This last group arguably included RVW himself. Although he was the son of an Anglican clergyman, he was also related to Charles Darwin and grew up with the disputes over faith and science echoing around his home environment. At one point early in his career he asked (one imagines rather belligerently) why an atheist couldn’t write a mass if he wanted to. He was a however a rather odd sort of atheist; a man who wrote a lot of very fine church music and clearly responded very strongly to the language of the King James Bible (which he plundered ruthlessly in creating the “Pilgrim’s Progress” libretto) as well as the poetry of 17th century religious writers (have a listen to his “Five Mystical Songs”…). At other times he defined himself as a Christian agnostic. He certainly wasn’t an atheist of a narrowly dogmatic and exclusionary bent- there’s a deeply mystical strain to much of his music and a very strong sense of the transcendent. It is interesting that his adaptation of Bunyan’s book sees Pilgrim (renamed from Bunyan’s Christian with the explicit aim of universalising the character) very much on his own in his pilgrimage- not only do his family drop out of the picture but his companions Faithful and Hopeful disappear from the story- and in a very direct personal relationship with the spiritual forces around him, after the manner of mystics in all religious traditions.
So what of the actual production? As I said at the outset, I’m still not sure about it- especially the second section (ENO chose to split the performance in the middle of Act III when Pilgrim is imprisoned in the town of Vanity for condemning the goings on at Vanity Fair). Oida sets the entire action within the prison where we first encounter John Bunyan working on his text. When he falls asleep and dreams the story of Pilgrim (played by the same performer- who is on stage for just about the entire piece), the dream very largely plays out within that environment, with the other characters mostly wearing the grey uniforms of the other inmates or the military khaki of the guards.

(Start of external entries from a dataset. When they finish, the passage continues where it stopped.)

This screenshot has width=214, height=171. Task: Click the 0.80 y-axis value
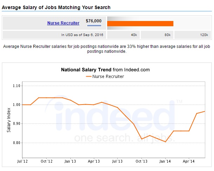click(x=16, y=143)
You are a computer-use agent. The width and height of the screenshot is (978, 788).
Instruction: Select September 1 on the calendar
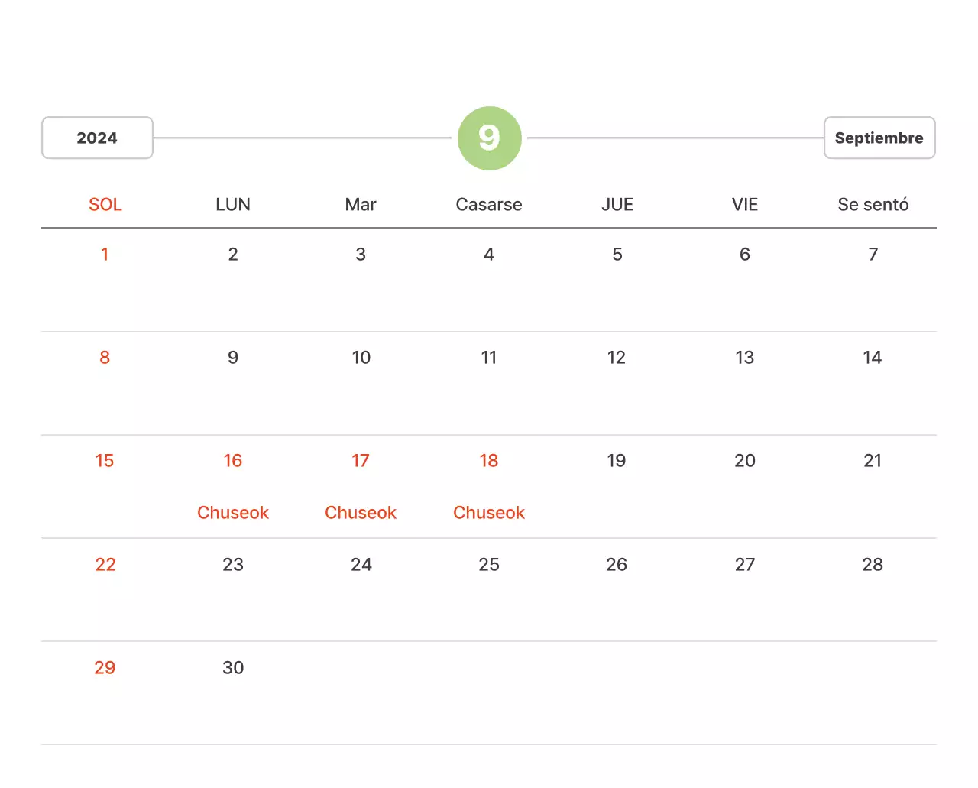click(x=105, y=255)
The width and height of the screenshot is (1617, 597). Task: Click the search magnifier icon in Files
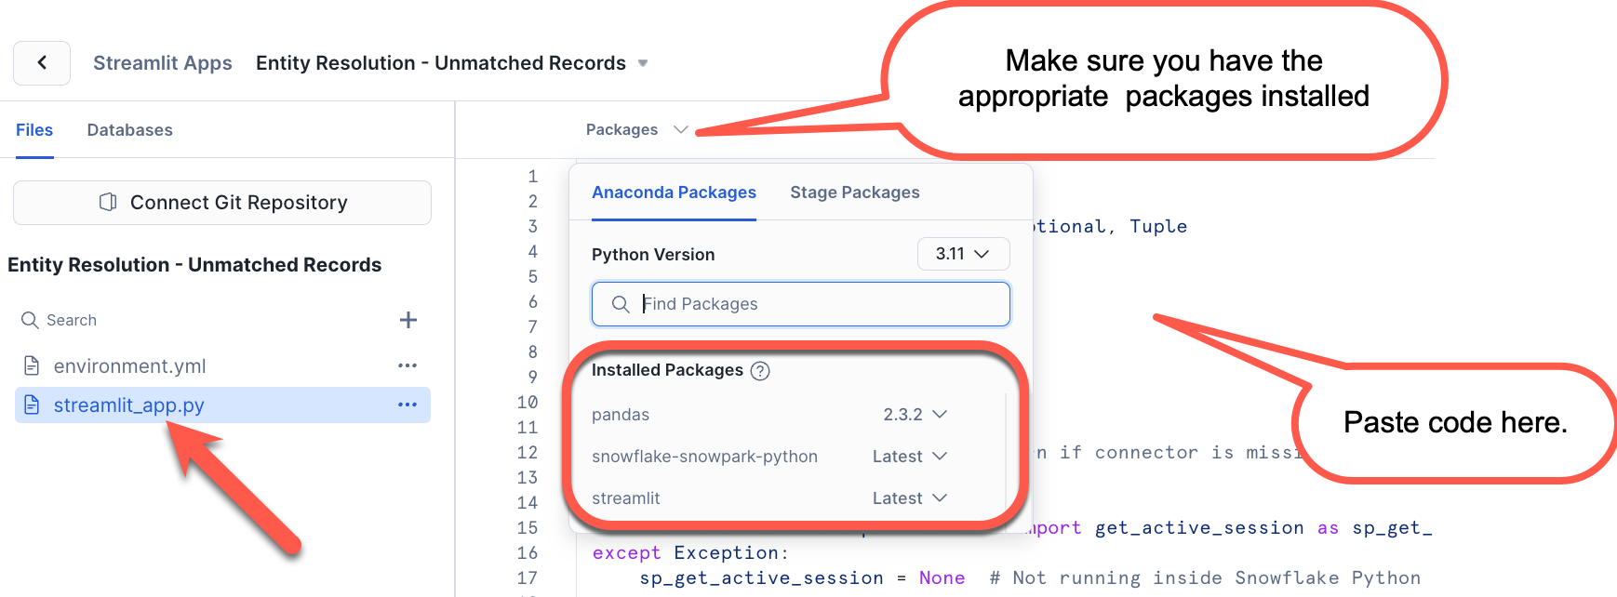coord(30,320)
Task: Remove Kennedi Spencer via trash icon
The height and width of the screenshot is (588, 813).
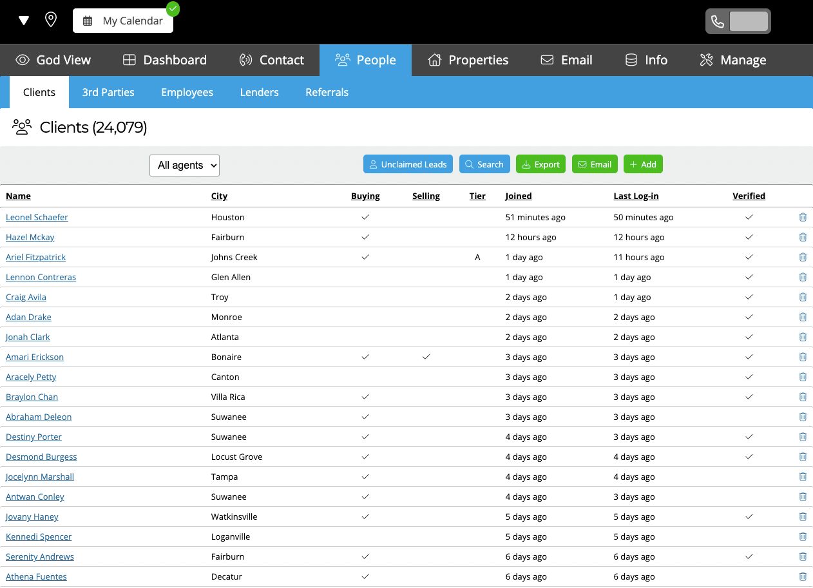Action: point(803,537)
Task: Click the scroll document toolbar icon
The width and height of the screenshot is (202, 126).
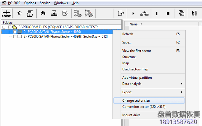Action: point(30,13)
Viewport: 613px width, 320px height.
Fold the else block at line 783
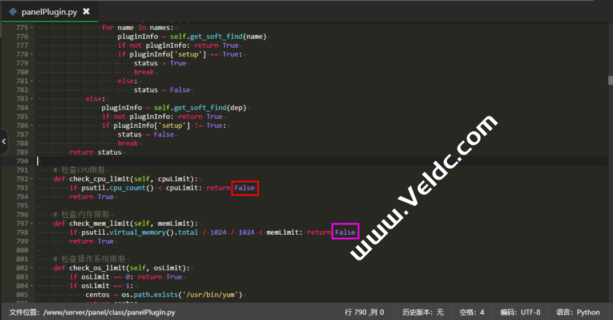(32, 99)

Obviously this doesn’t apply in all cases but it’s a dream so a certain lack of logic is allowed…. In the first section this actually works reasonably well; the somewhat claustrophobic atmosphere may be a bit at odds with Bunyan but corresponds quite well a reading of the story which sees Pilgrim’s journey as essentially an internal one conducted within the character’s soul. Admittedly he looks a bit like a dismounted Don Quixote when kitted out in the distinctly rusty armour of faith prior to the fight with Apollyon but the fight itself (done as a puppet show, with the Foul Fiend incarnated in a massive figure cobbled together from what looks like the prison rubbish dump) works surprisingly well. Oida nods to RVW’s hope that the piece could be valid for people of any faith or none by introducing elements of non-Christian ritual- it becomes a bit of a game to spot a piece of Parsi fire ritual here and Hindu prayer scarves there- though I doubt if Bunyan would have been very happy at his use of elements of 17th century European magical practice (at one point Pilgrim takes refuge within a consecrated circle drawn in sand on the floor, for instance) and I don’t quite understand why Evangelist, Pilgrim’s initial spiritual helper, turns up carrying an open umbrella.

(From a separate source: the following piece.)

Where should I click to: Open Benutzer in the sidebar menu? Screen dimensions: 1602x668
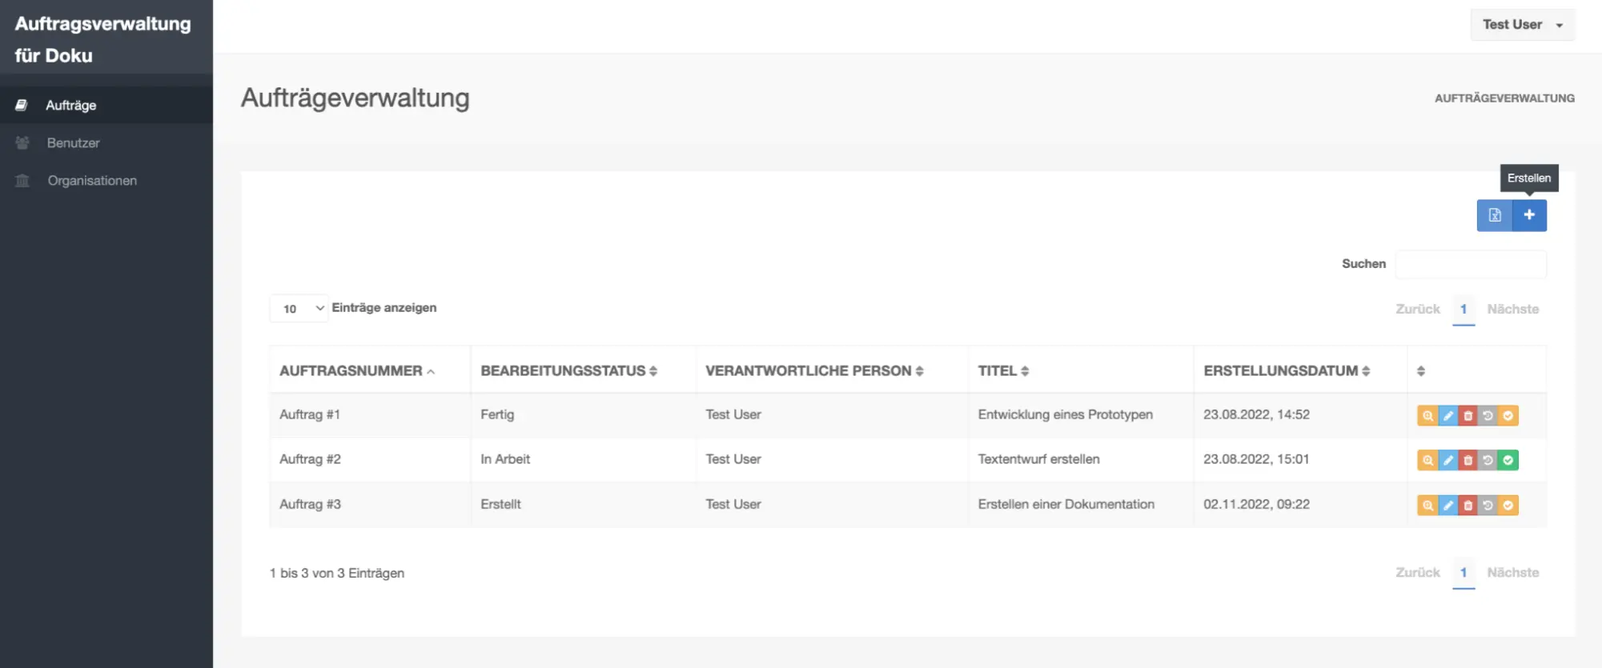pos(74,143)
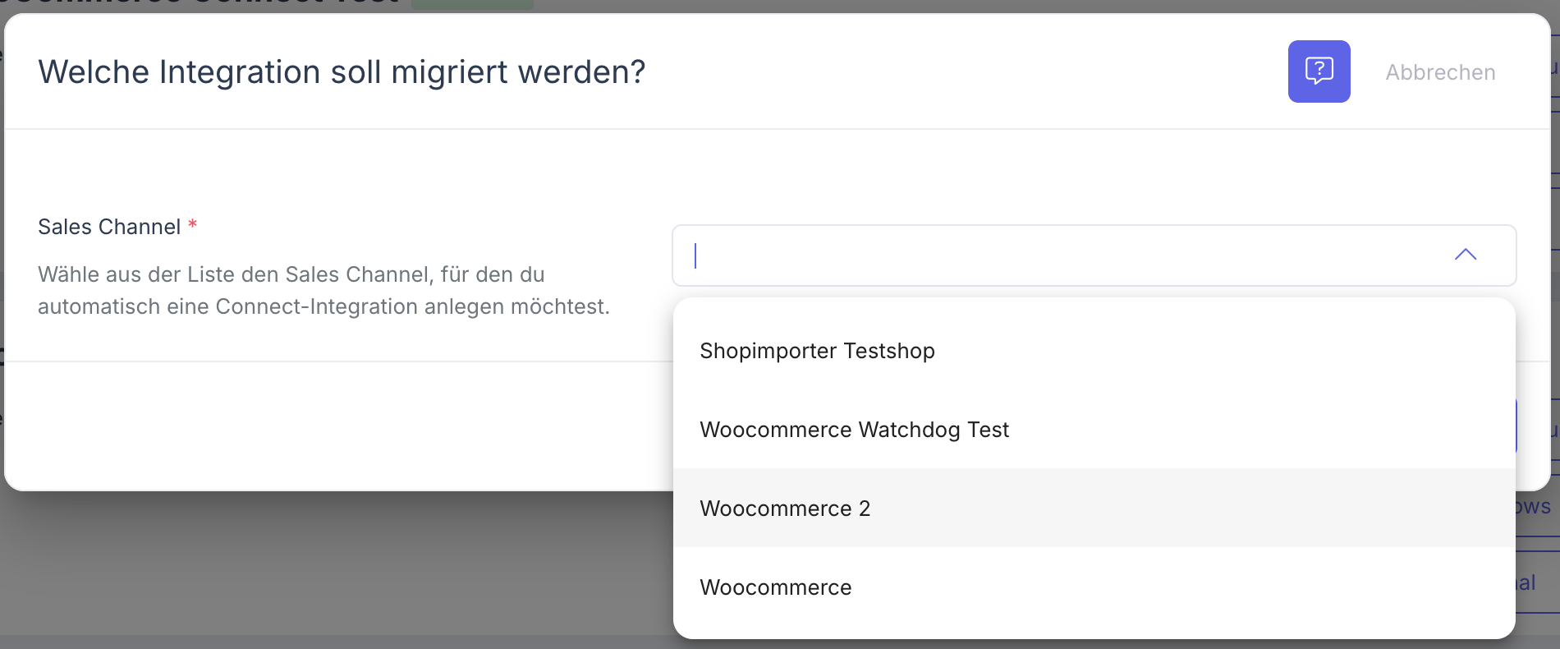Click the background link ending in 'al'

pyautogui.click(x=1529, y=583)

Vanity Fair is convincingly lurid- a strange mix of circus costumes and self conscious night club style decadence. I wondered if Oida would slot in a bit of cross-dressing and I wasn’t disappointed- see above. It’s a little bizarre that he chose to put the group of biblical villains who frequent the Fair into drag- I doubt if there’s much scriptural warrant for Judas Iscariot dressing like a stripper with tassels on the breasts of a body suit- but I suppose it sets the decadent tone. They’re also a bit too over-the-top for my taste, though Demas (the Bad Thief from Calvary- normally known as Dismas ) would be well worth a second look if encountered in a suitably sinful club.
After Pilgrim is consigned to prison in Vanity the production becomes decidedly odd. As he laments what he regards as his abandonment by God film footage of the First World War is projected over his head. Is this some kind of nod to RVW’s own war service? A (somewhat hackneyed) image of horror? Then he remembers that he has the Key of Promise, opens his cell door and gets away. On the road again, he meets a Woodcutter Boy. Or at least that’s what the casting and programme synopsis says, but the part is clearly cast as female -the libretto as projected in the surtitles clearly says “she” and Pilgrim even enjoys a little gentle flirtation with her. He encounters the affected and spiritually luke-warm Mr and Mrs By-Ends in the only piece of comedy in the piece. Then, as the libretto has him heading for the Delectable Mountains, the stage action sees him recaptured and put back in prison (no Key of Promise to get him out this time, it seems). The scene in which the Shepherds of the Delectable Mountains offer him comfort and calm is played out in the condemned cell, with the shepherds sung by the priest, lawyer and doctor who are present to oversee his execution. The opera climaxes with Pilgrim ascending a staircase to an electric chair; as the music celebrates his entry into the City of Salvation he is executed- then, resuming the identity of Bunyan, returns to his cell to complete his book.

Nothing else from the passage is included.